Littéralement le mot « Pourim » en hébreu signifie « Les sorts ». Mot d’origine akkadienne (la langue parlée en Mésopotamie à l’époque du récit), il fait ainsi référence à la date tirée au sort par les perses pour l’anéantissement des juifs. A Pourim nous commémorons les évènements contés dans la « Meguilat Esther », le livre d’Esther. Cette reine de l’empire achéménide, où se trouve la quasi-totalité de la population juive mondiale de l’époque, a sauvé son peuple de la campagne d’extermination planifiée contre lui.
La date a lieu le 14e jour du mois d’Adar, qui tombe cette année du lundi 6 mars au soir jusqu’au lendemain soir du mardi 7 mars.
La fête est traditionnellement marquée par quatre obligations religieuses (« mitzvot ») :
Pourim est également connu pour être la fête du déguisement. Enfants et adultes se griment pour se rendre à la synagogue. Les enfants sont également souvent munis de crécelles, qui sont utilisées avec beaucoup d’enthousiasme lors de la lecture de la meguilat, afin de couvrir la lecture du nom d’Haman, l’ennemi juré des Juifs dans le récit.
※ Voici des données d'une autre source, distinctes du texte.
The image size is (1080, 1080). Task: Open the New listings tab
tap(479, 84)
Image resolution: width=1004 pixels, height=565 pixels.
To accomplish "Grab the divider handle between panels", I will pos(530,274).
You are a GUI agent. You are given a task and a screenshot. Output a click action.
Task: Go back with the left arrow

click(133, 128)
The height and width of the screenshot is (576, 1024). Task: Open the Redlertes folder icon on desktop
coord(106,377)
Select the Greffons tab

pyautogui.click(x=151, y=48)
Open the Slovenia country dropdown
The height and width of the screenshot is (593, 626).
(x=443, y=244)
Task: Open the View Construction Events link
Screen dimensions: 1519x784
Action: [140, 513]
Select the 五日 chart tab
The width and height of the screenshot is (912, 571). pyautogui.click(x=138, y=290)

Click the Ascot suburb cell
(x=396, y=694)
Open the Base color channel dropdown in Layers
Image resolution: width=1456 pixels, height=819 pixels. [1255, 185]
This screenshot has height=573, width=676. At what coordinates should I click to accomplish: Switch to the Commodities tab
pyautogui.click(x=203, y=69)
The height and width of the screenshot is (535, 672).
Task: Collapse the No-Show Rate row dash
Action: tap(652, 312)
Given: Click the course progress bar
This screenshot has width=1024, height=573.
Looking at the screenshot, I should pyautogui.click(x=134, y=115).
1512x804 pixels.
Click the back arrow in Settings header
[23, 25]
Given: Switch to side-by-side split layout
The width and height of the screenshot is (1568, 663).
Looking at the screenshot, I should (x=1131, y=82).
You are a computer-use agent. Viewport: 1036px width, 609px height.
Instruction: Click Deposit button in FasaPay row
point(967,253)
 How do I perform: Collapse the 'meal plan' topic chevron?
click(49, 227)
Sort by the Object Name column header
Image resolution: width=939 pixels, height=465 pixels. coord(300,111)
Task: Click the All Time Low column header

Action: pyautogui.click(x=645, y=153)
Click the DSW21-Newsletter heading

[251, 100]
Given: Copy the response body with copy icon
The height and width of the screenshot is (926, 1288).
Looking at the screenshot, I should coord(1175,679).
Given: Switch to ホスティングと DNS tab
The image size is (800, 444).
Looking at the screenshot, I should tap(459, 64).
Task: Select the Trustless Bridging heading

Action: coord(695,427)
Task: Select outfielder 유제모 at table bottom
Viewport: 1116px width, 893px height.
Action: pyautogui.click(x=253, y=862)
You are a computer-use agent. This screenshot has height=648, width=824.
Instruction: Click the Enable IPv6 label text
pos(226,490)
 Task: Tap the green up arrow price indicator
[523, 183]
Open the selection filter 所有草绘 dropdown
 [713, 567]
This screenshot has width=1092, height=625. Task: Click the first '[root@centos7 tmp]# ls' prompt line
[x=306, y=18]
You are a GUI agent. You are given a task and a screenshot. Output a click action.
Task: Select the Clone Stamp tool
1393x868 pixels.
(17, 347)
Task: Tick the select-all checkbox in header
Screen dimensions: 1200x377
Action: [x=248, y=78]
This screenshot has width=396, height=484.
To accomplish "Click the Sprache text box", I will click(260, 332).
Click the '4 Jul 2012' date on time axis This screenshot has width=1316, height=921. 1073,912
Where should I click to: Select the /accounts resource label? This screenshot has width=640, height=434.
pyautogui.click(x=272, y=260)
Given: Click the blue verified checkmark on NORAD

Dans les communautés ashkénazes se tenait également ce qu’on appelle un « pourimshpiel », sorte de théâtre populaire et folklorique dans lequel l’histoire d’Esther est contée, par des comédiens grimés et déguisés de manières extravagantes. Cette forme de théâtre perdure depuis près de mille ans. Au cours du 18e siècle elle prend la forme d’une satire profonde de la société et des inégalités dans celle-ci. Pour ces raisons les pièces ont lieu souvent à l’extérieur des synagogues, celles-ci ne pouvant tolérer de satires en leurs murs.
La tradition de se costumer, se masquer et se grimer lors de Pourim est mal identifiée mais deux hypothèses sont retenues :
Le récit nous raconte que le grand roi perse Assuérus donna un immense banquet en sa capitale, Suse. Au terme de sept jours de festivités il fait chercher son épouse, la reine Vashti afin d’exposer sa beauté au peuple et à l’armée.
Cette dernière qui n’accepte pas de paraître comme un objet devant la foule refuse la convocation et s’attire les foudres de son époux qui va alors la répudier.
A la suite de cette répudiation, une nouvelle épouse doit être trouvée pour le roi et c’est alors que l’attention des eunuques royaux se porta sur Esther (de son vrai nom Hadassa), orpheline adoptée par un cousin, un fonctionnaire royal juif du nom de Mordekhaï. Celui-ci conseille à sa cousine de ne pas révéler au roi qu’elle est juive.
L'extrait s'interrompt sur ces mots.